Singaporean-based venture capital firm Vertex Holdings recently invested into newly-launched Do Ventures, which focuses on early-stage Vietnamese startups that provide services via business-to-consumer and business-to-business platforms in the sectors of education, healthcare, and social commerce.
Experts said that digital transformation is also a keystone to kick M&A in the healthcare sector into a higher gear. Alexander Feldman, chairman of the US-ASEAN Business Council, said that healthcare equipment and pharmaceuticals are the most appealing sectors for companies. Many Silicon Valley-based technology firms are planning to set foot in Vietnam by either direct investment or M&As.
Elsewhere the EVFTA, which came into effect in August, is expected to make Vietnam more accessible to pharmaceutical imports from the EU. This will drive their businesses to invest directly or conduct M&As in the sector.
Moreover, recent improvements in Vietnam’s legal framework in this area also elevates the prospects of future M&A deals.
The adoption of the amended Law on Investment, which comes into effect in January, has made major changes.

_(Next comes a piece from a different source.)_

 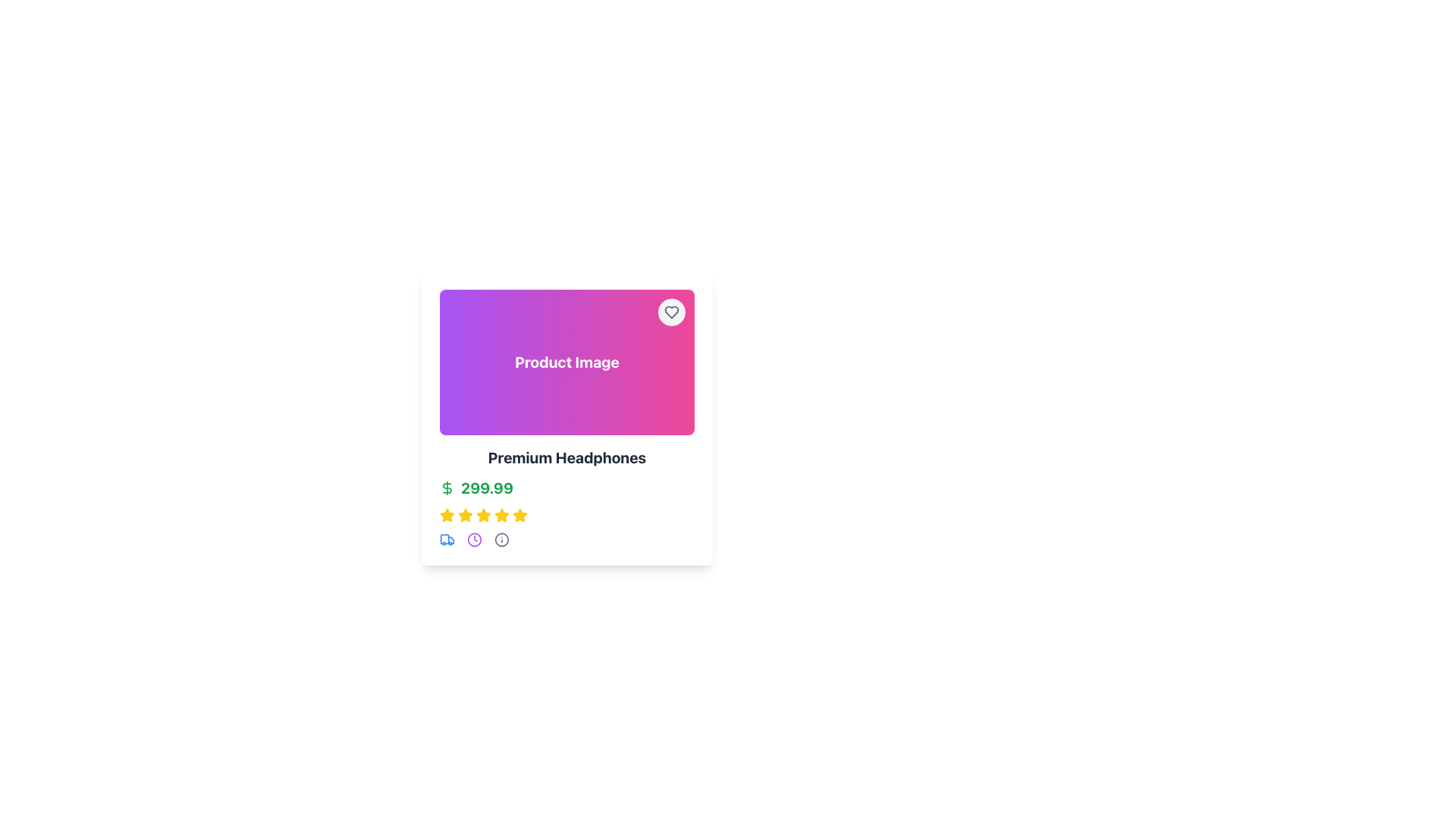 I want to click on the fourth yellow star in the star rating system, so click(x=447, y=514).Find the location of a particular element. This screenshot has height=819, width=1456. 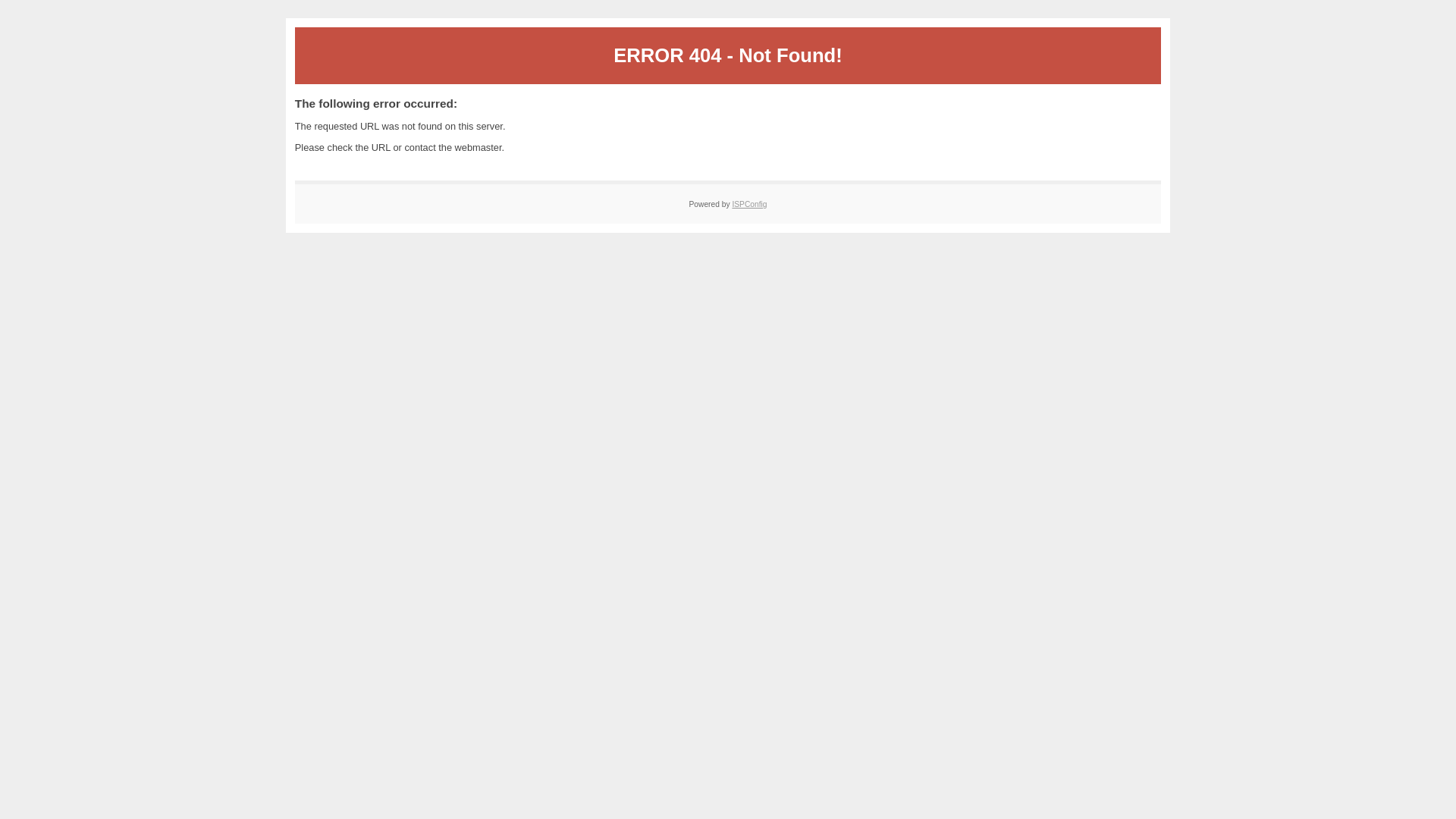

It has amended the list of conditional sectors and business lines and highlighted specific conditions for sectors that are entitled to investment incentives. It also made investment procedures simpler while at the same time extending the scope of state-owned enterprises.
In addition, the revised Law on Securities will take effect in January 2021. This law would not only simplify procedures but also tighten the criteria and conditions for initial public offerings.
For state-owned enterprises, decrees No.126/2017/ND-CP and No.32/2018/ND-CP are making divestment and equitisation processes clearer, enabling overseas investors to carry out more activities.
Despite the advantages, there remains uncertainty about future M&A deals in the healthcare and pharmaceutical sector as there is little sign of a slowdown in COVID-19 developments, and no clear intention to conduct M&A deals just yet.
Le Duc Khanh, head of Research VPS Securities Inc., projected in October that the M&A market would see few deals in the healthcare and pharmaceutical sector this year. “Next year’s prospects may be better if the pandemic is better controlled globally,” he added.